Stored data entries

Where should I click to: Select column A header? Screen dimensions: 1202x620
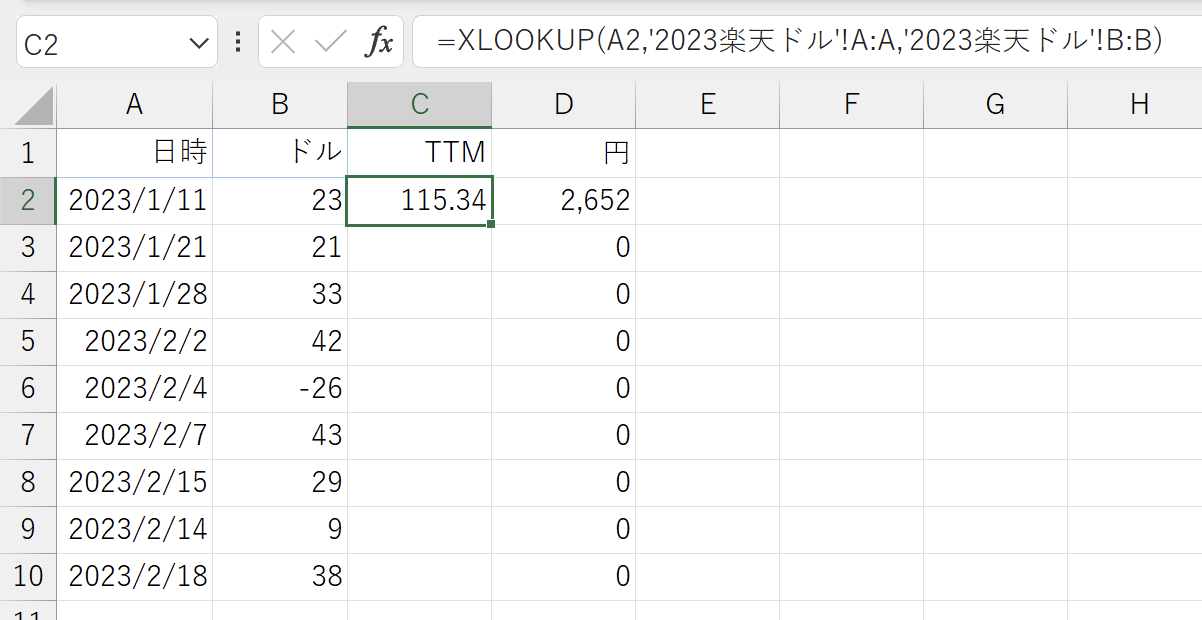pos(134,104)
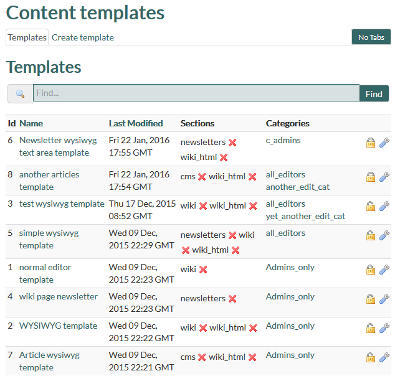Remove wiki section from normal editor template

(203, 269)
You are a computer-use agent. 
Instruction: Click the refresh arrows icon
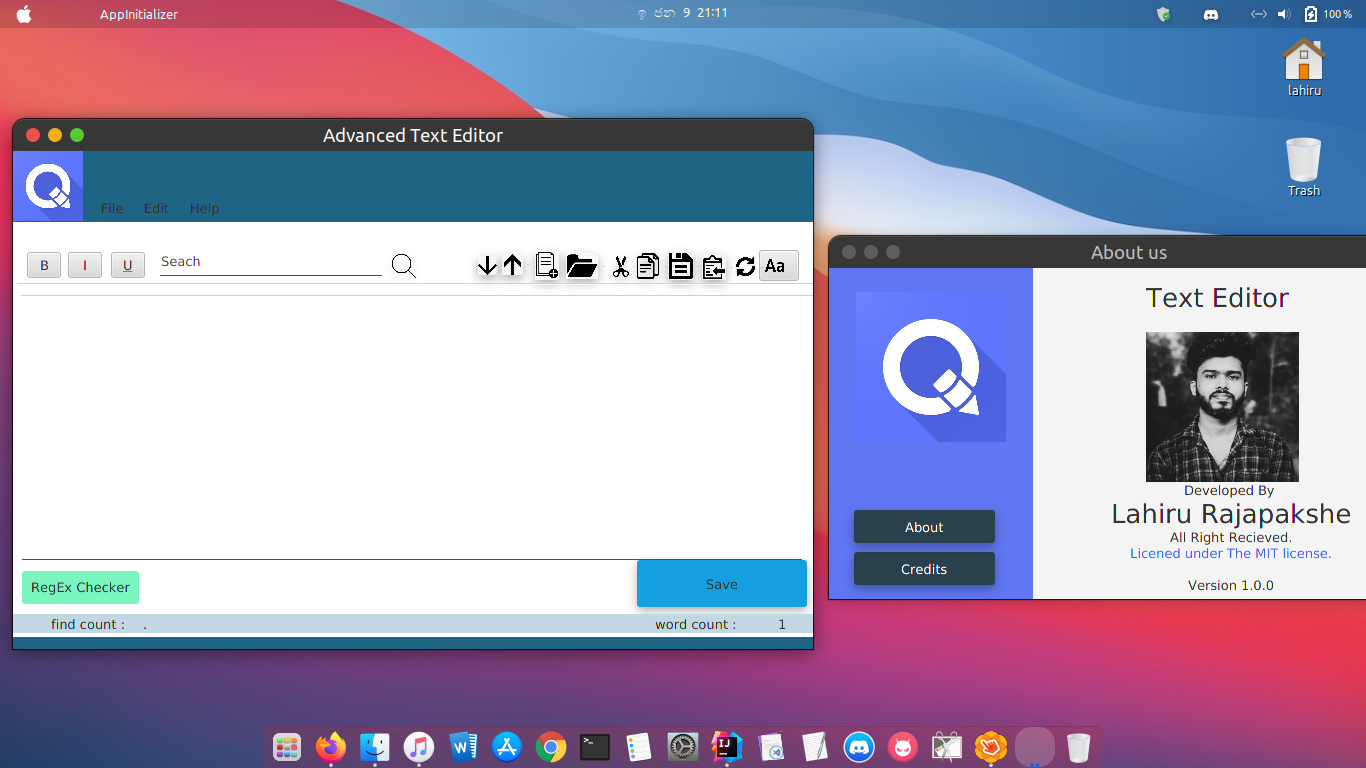744,265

WHAT YOU NEED TO DO: Could you please write out the entries exactly as they are, with every picture left out?

SOLUTION BELOW:
Where should I click to: Select column A header? Screen dimensions: 1202x620
pos(134,104)
Remove wiki section from normal editor template

(203, 269)
You are a computer-use agent. 
Instruction: Click the refresh arrows icon
744,265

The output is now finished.